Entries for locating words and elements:
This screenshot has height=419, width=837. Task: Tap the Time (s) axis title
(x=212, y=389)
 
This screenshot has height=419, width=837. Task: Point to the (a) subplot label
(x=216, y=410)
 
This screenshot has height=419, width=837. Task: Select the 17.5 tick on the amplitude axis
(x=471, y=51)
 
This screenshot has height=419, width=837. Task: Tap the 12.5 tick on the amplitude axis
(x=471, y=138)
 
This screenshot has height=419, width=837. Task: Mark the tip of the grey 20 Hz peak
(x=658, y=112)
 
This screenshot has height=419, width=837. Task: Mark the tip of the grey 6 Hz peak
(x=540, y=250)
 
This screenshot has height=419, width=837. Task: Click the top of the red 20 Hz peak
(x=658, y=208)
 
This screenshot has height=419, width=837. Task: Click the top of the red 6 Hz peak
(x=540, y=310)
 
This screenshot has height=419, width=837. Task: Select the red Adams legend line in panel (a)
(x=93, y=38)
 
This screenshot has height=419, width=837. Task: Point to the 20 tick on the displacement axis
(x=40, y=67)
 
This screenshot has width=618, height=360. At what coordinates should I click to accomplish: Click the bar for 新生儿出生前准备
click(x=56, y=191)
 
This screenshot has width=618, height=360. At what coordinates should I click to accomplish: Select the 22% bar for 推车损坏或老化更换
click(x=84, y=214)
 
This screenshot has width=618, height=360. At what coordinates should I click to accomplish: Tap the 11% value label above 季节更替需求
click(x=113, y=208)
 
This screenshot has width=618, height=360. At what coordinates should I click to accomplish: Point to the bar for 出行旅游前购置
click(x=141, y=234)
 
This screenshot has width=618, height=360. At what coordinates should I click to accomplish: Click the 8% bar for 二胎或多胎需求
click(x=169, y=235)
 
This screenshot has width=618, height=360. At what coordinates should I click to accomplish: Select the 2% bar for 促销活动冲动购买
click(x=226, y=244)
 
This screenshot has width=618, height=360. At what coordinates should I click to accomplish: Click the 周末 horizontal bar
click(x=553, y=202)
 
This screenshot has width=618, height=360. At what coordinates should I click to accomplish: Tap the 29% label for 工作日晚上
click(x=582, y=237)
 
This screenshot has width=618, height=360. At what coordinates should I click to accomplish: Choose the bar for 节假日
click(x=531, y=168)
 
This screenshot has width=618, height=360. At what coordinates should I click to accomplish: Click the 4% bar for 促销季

▶ Goal: Copy the rows from the first one through the line containing "(x=658, y=208)", keeping the requests unchanged. Multiply every coordinate in the answers by 1.15 and round each result to a whole number, rounding halves up.

▶ The completed task:
This screenshot has height=419, width=837. Task: Tap the Time (s) axis title
(x=244, y=447)
 
This screenshot has height=419, width=837. Task: Point to the (a) subplot label
(x=248, y=472)
 
This screenshot has height=419, width=837. Task: Select the 17.5 tick on the amplitude axis
(x=542, y=59)
 
This screenshot has height=419, width=837. Task: Tap the 12.5 tick on the amplitude axis
(x=542, y=159)
 
This screenshot has height=419, width=837. Task: Mark the tip of the grey 20 Hz peak
(x=757, y=129)
 
This screenshot has height=419, width=837. Task: Mark the tip of the grey 6 Hz peak
(x=621, y=288)
 
This screenshot has height=419, width=837. Task: Click the top of the red 20 Hz peak
(x=757, y=239)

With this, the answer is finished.